How to compare two directories?

A

Anon E. Mouse

I've copied a large directory tree from my machine to an external disk.
I'd like to verify that everything copied accurately. How can I do that?

The "fc" command works well, but it doesn't have a switch that will do
subdirectories.

I'm thinking that some combination of the "for" command and fc will do
it, but the syntax of for is escaping me.
 
P

Pegasus [MVP]

Anon E. Mouse said:
I've copied a large directory tree from my machine to an external disk.
I'd like to verify that everything copied accurately. How can I do that?

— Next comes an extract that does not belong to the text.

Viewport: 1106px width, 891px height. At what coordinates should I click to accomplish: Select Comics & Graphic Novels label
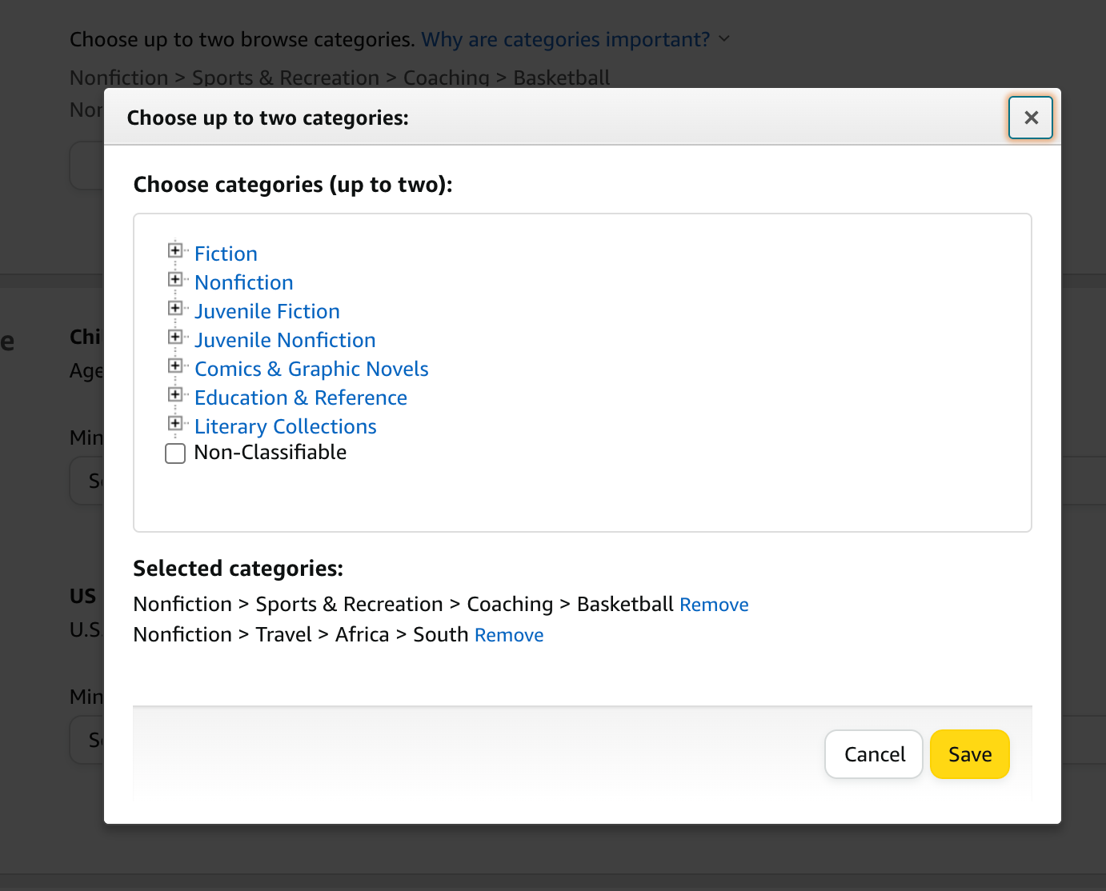311,369
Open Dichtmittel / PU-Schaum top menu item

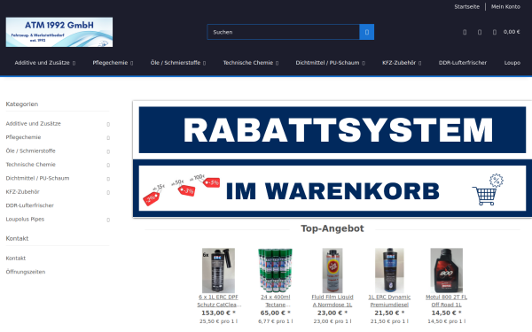(x=330, y=63)
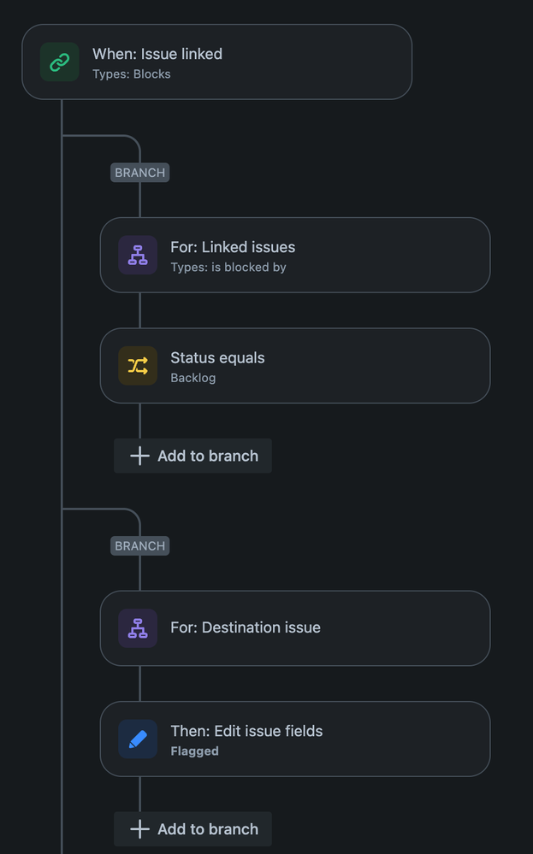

The "fc" command works well, but it doesn't have a switch that will do
subdirectories.

I'm thinking that some combination of the "for" command and fc will do it,
but the syntax of for is escaping me.

Here you go:

@echo off
SetLocal EnableDelayedExpansion
set SourceDir=d:\logs
set TargetDir=e:\Test

for /F "delims=" %%a in ('dir /s /b "%SourceDir%"') do (
set Name=%%a
for %%b in ("!Name!") do (
echo fc "%%~db%%~pb%%~nb%%~xb" "%TargetDir%%%~pb%%~nb%%~xb"
)
)

Remove the word "echo" in the third line from the bottom to activate the
batch file.
 
A

Anon E. Mouse

Pegasus said:
Here you go:

@echo off
SetLocal EnableDelayedExpansion
set SourceDir=d:\logs
set TargetDir=e:\Test

for /F "delims=" %%a in ('dir /s /b "%SourceDir%"') do (
set Name=%%a
for %%b in ("!Name!") do (
echo fc "%%~db%%~pb%%~nb%%~xb" "%TargetDir%%%~pb%%~nb%%~xb"
)
)

Remove the word "echo" in the third line from the bottom to activate the
batch file.
Thank you. This is excellent. And posted in only 20 min!

Output is a bit verbose, so I have to pipe it to a file.
 
P

Pegasus [MVP]

Anon E. Mouse said:
Thank you. This is excellent. And posted in only 20 min!

Output is a bit verbose, so I have to pipe it to a file.

Thanks for the feedback.
 
T

Twayne

Anon E. Mouse said:
I've copied a large directory tree from my machine to an external
disk. I'd like to verify that everything copied accurately. How can I
do that?
The "fc" command works well, but it doesn't have a switch that will do
subdirectories.

I'm thinking that some combination of the "for" command and fc will do
it, but the syntax of for is escaping me.

Open 2 instances of Explorer and put them side by side.